Steel prices drop for 10th straight month in May

Although the demand for building steel rose by more than 26% in May compared to the previous month, steel prices decreased for the 10th month, and steelmakers expected the struggle to continue.

A monthly report from the Vietnam Steel Association (VSA) showed that construction steel output increased by 14.18% over the previous month to 812,085 tonnes, but decreased by 27.3% year-on-year.

Sales of the products in May increased by 26.08% month-on-month to 927,618 tonnes but were unchanged compared to the same period last year.

Raw material prices tended to increase slightly at the end of May, with the rally extending to June. However, due to weak demand, steel producers had to gradually reduce their prices and implement subsidies.

In the domestic market, as of June 15, some steel manufacturers have lowered their prices by VND100,000 to VND270,000 per tonne for CB240 steel coils, down to about VND13.94 million to VND14.82 million per tonne. They kept the same price for the CB300 rebar as compared to the latest adjustment.

Data compiled by steelonline.vn showed that, during the period, Hoa Phat Group (HPG), the country's largest steel producer, quoted its CB240 steel coils in the northern market at VND13.94-14.82 million per tonne, a decrease of VND100,000.

In the central and southern markets, the prices were at VND14.04 million per tonne and VND14.31 million per tonne, respectively, down VND100,000 and VND200,000.

The company said that the falling costs of input materials and steel billets was the cause of the decline in steel prices.

In the first quarter, Hoa Phat achieved VND26.6 trillion (US$1.13 billion) in sales, a decrease of nearly 40% over last year. Its consolidated profit after tax was more than VND383.2 billion, completing 5% of the 2023's plan.

Despite the decline, the results were positive after losing up to VND3.5 trillion in the last two quarters.

The company said that steel production and related products contributed 94% of profit after tax.

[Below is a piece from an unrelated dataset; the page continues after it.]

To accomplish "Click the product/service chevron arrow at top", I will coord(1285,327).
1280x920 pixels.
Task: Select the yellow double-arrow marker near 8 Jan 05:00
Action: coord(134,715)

The selling prices have been impacted by negative sentiment and sluggish demand across global markets.

The real estate industry shows no signs of optimism as the number of public housing projects under construction is low and the banking system is tightening credit.

The sector has a huge influence on the demand for domestic steel, accounting for some 60-65% of the industry's demand.

Since the beginning of 2023, a number of policies supporting the real estate industry have been implemented, but the market needs more time to recover, according to VNDIRECT Securities.

In addition, given attempts to increase exports, Chinese steel businesses are accelerating their price reduction rates to compete, adding pressure on the downtrend of steel prices in the international markets.

The General Administration of Customs of China (GACC) reported that the nation's steel exports in May totalled 8.4 million tonnes, an increase of 7.6% year-on-year, the highest level since September 2016.

Overall, the first five months saw a high increase in steel exports, up 41% to 36.3 million tonnes from the same period last year.

VNDirect said that steel prices have cooled down recently, and the bearish trend is expected to continue through 2023 due to weak demand and lower input materials prices.